What is this problem about?

The Exchange Seats coding problem is a SQL task where you are given a table Seat with two columns: id and student. You need to swap the seats of every two adjacent students. If the total number of students is odd, the last student's seat remains unchanged. The output should be ordered by ID.

Why is this asked in interviews?

Companies like Zomato and Amazon use this Database interview pattern to test your ability to use conditional logic and arithmetic in SQL. It evaluates if you can manipulate row indices using CASE statements and modular math. It’s a practical test of how you handle data transformations that depend on neighboring records.

Algorithmic pattern used

This is a Conditional Update/Select problem in SQL.

  1. Use a CASE statement to adjust the id for each row:
    • If id is odd and it's not the last row: new id = id + 1.
    • If id is even: new id = id - 1.
    • If id is odd and it is the last row: id remains the same.
  2. Select the student name and the new id.
  3. Order the final result by the new id.

Example explanation

Seats: (1, Abbot), (2, Bob), (3, Chris), (4, Doris), (5, Emerson)

  1. id 1 (odd, not last): becomes 2. Student: Abbot.
  2. id 2 (even): becomes 1. Student: Bob.
  3. id 3 (odd, not last): becomes 4. Student: Chris.
  4. id 4 (even): becomes 3. Student: Doris.
  5. id 5 (odd, IS last): becomes 5. Student: Emerson. Sorted result: (1, Bob), (2, Abbot), (3, Doris), (4, Chris), (5, Emerson).

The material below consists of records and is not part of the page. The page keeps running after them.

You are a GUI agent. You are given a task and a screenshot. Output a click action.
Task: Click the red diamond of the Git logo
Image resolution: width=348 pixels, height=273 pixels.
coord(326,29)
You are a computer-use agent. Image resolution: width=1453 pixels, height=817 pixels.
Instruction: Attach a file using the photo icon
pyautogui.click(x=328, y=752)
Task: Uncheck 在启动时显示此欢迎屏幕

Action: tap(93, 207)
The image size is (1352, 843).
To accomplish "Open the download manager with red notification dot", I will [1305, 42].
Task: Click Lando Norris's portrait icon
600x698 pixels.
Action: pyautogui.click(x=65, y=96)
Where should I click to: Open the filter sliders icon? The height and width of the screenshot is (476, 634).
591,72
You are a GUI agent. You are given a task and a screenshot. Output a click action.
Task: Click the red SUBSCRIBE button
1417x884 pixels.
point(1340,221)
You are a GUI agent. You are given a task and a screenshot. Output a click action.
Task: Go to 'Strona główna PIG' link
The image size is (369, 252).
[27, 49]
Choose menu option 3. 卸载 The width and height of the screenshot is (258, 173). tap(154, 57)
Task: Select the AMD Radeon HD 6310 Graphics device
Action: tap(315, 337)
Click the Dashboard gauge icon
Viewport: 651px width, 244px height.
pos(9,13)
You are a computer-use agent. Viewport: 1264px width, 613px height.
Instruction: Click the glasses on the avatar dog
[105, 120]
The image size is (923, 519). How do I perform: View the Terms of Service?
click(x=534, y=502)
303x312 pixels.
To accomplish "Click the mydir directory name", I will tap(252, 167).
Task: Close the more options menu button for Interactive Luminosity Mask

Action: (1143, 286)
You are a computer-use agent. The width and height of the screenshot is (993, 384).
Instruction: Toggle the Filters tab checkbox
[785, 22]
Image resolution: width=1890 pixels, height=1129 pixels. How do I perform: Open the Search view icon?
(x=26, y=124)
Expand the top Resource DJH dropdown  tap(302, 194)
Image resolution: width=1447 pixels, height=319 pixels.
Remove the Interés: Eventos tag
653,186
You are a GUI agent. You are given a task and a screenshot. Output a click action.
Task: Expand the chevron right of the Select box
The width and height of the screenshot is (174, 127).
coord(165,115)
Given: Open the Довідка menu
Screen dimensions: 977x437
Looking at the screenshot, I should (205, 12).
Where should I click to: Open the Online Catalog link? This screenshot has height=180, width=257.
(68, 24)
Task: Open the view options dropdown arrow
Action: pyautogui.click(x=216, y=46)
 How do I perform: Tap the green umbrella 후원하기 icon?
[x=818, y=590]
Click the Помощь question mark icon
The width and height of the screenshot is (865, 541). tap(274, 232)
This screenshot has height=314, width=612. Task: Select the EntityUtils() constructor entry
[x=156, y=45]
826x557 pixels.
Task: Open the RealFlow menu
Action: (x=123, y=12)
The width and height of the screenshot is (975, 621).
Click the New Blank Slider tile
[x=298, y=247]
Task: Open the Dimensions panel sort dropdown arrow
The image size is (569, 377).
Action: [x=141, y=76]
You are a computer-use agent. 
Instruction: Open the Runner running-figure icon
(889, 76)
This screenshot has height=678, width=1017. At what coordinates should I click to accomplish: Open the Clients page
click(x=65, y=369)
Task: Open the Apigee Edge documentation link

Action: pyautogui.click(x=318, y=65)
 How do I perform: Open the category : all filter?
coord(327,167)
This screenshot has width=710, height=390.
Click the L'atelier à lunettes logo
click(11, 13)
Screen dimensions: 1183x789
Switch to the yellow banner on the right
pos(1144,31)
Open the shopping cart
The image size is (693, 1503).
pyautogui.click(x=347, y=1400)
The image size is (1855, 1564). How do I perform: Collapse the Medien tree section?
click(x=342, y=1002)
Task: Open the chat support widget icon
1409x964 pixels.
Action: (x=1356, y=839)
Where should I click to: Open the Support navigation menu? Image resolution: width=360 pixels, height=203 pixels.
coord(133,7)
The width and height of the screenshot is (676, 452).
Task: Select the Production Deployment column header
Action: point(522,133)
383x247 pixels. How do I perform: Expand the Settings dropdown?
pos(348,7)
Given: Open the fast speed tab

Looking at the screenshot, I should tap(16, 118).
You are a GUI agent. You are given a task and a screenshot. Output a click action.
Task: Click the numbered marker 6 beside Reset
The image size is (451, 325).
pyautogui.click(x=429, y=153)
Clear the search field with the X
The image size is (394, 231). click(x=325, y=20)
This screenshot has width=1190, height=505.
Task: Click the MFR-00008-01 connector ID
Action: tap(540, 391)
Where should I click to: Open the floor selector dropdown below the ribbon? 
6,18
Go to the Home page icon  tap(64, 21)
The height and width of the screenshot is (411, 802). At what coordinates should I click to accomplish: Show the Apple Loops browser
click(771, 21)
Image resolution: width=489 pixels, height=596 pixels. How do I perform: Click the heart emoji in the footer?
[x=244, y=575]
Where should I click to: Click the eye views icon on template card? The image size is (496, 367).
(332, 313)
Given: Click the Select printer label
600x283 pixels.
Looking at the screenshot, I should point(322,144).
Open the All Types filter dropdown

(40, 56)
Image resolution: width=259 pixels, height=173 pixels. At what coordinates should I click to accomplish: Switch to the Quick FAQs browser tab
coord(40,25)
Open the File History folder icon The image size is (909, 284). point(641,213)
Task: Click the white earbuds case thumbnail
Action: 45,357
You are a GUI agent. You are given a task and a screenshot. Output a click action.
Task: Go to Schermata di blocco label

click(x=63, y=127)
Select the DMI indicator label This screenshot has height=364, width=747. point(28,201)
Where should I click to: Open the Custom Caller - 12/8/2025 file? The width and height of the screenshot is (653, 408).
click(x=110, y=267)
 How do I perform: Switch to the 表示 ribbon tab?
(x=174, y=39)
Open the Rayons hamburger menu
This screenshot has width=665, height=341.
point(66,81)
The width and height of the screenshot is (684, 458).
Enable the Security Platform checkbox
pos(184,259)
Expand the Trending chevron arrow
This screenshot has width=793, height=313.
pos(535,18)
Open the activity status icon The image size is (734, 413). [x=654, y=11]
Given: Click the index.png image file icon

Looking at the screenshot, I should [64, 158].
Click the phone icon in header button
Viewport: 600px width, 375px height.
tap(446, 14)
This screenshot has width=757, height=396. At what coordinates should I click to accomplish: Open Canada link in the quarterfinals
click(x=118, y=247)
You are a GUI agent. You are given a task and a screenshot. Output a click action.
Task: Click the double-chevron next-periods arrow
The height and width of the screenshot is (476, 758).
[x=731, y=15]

Common mistakes candidates make

  • Ignoring the odd total: Forgetting to handle the last student when the count is odd, which often leads to that student "disappearing" or having a duplicate ID.
  • Inefficient Joins: Trying to perform a complex self-join when a simple CASE statement on the ID is much more readable and efficient.
  • Sorting: Forgetting the ORDER BY id clause at the end.

Interview preparation tip

In SQL, you can get the total count of rows using a subquery: (SELECT COUNT(*) FROM Seat). Use this inside your CASE statement to check if the current odd ID is the last one.